The decision to wrap those ideas up in a contemporary campaign against racism—one that depends on people not seeing their peers as equals regardless of color and on affirmative denunciations of anything remotely “racist”—is a neat trick designed to keep the well-intentioned from becoming suspicious. The United States is probably the single place where, considering our size, population and multi-ethnic character, race matters least. America is a place where anyone can succeed and where success is still considered something to be emulated rather than envied, progressive rhetoric aside. If racism still formed a kind of communal chain holding certain people down, it would have been foolhardy for the GOP leadership to choose Senator Tim Scott (R-S.C.) to deliver Wednesday’s televised response to President Joe Biden‘s address to a joint session of Congress.
Sen. Scott’s success in business and politics, to which he himself alludes repeatedly, is a matter of character. Not just his own but his mother’s, her parents’ and that of several mentors he encountered along the path of life. His experience is quintessentially American—in the best of all possible ways.
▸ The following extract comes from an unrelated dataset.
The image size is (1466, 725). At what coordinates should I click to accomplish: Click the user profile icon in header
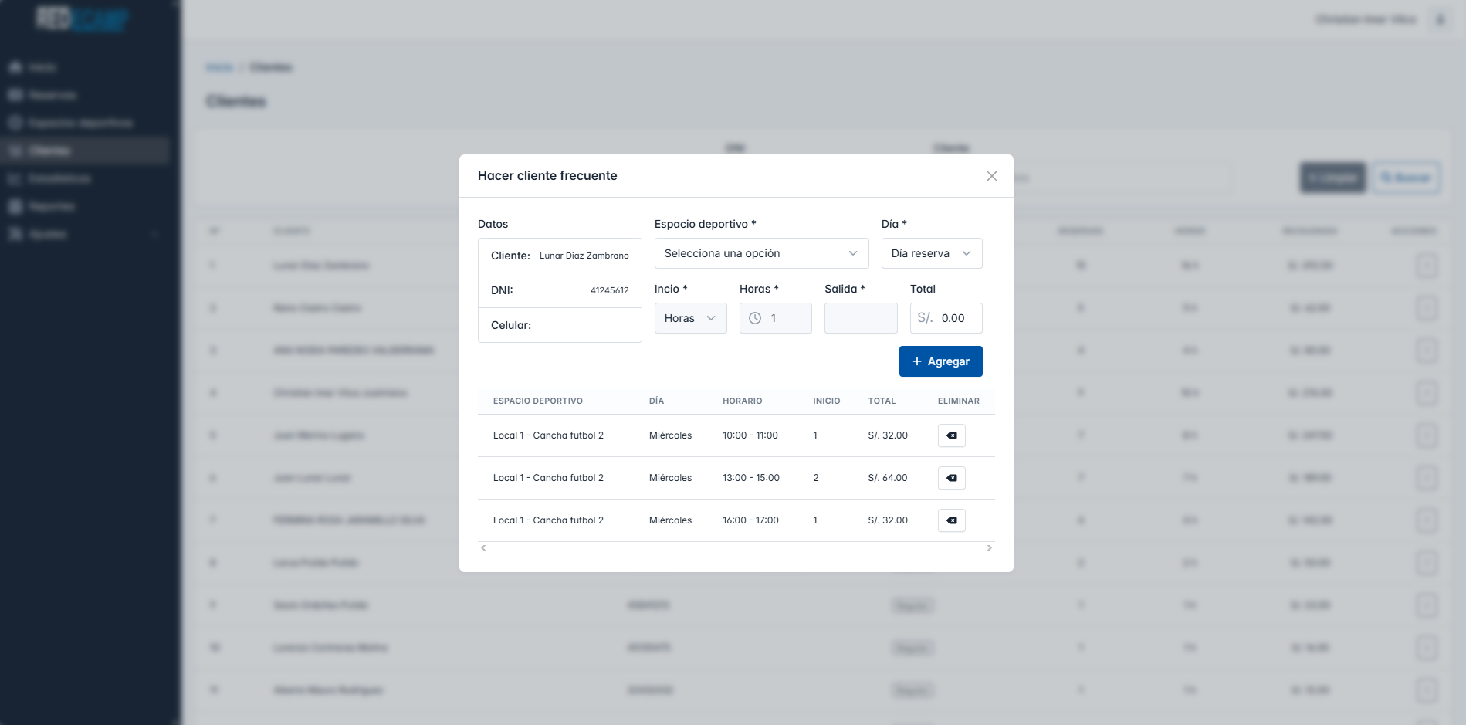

So why did the woke remain silent when, moments after the speech ended, Scott began to trend on Twitter as “Uncle Tim”—an ugly phrase, meant to convey the stereotypical image of a black man happily subservient to white people?
It’s a slur all right, grounded in race. It suggests Sen. Scott is somehow a pawn of white men and women rather than a person of strength and independent mind who can judge for himself the best way to go through life.
Why have so few denounced the racist pillorying of a black, Republican United States senator? Why hasn’t the White House press corps asked Press Secretary Jen Psaki if President Joe Biden condemns those referring to Sen. Scott as “Uncle Tim?” Why haven’t Senate Majority Leader Chuck Schumer and House Speaker Nancy Pelosi been asked whether they consider it an appropriate way to characterize one of their congressional colleagues? It’s not as though questions like these would break new ground. The Washington press corps hounded Donald Trump with them throughout his four years in office. Why is it silent now?
The same is true of the talking heads, whose nightly virtue signals to America about what is and is not racist dictate how the public should feel about every event, politician or piece of legislation. They too have had little to say about the “Uncle Tim” smear—just as they and their predecessors remained silent when similar slurs were hurled at Supreme Court Justice Clarence Thomas and other prominent black conservatives. Some of my fellow political reporters and columnists still deny that a notorious incident from the days before camera phones when someone tossed Oreos—black on the outside, white on the inside—at former Maryland lieutenant governor Michael Steele even happened.
If the woke were as anti-racist as they claim, they’d be rushing to Sen. Scott’s defense. “A disagreement with him over ideas is not an excuse to pejoratively invoke the color of his skin,” they might say if they were honest. They haven’t, which is legitimate grounds to wonder about their integrity—on race and everything else. Are their sentiments genuine or are we just being played?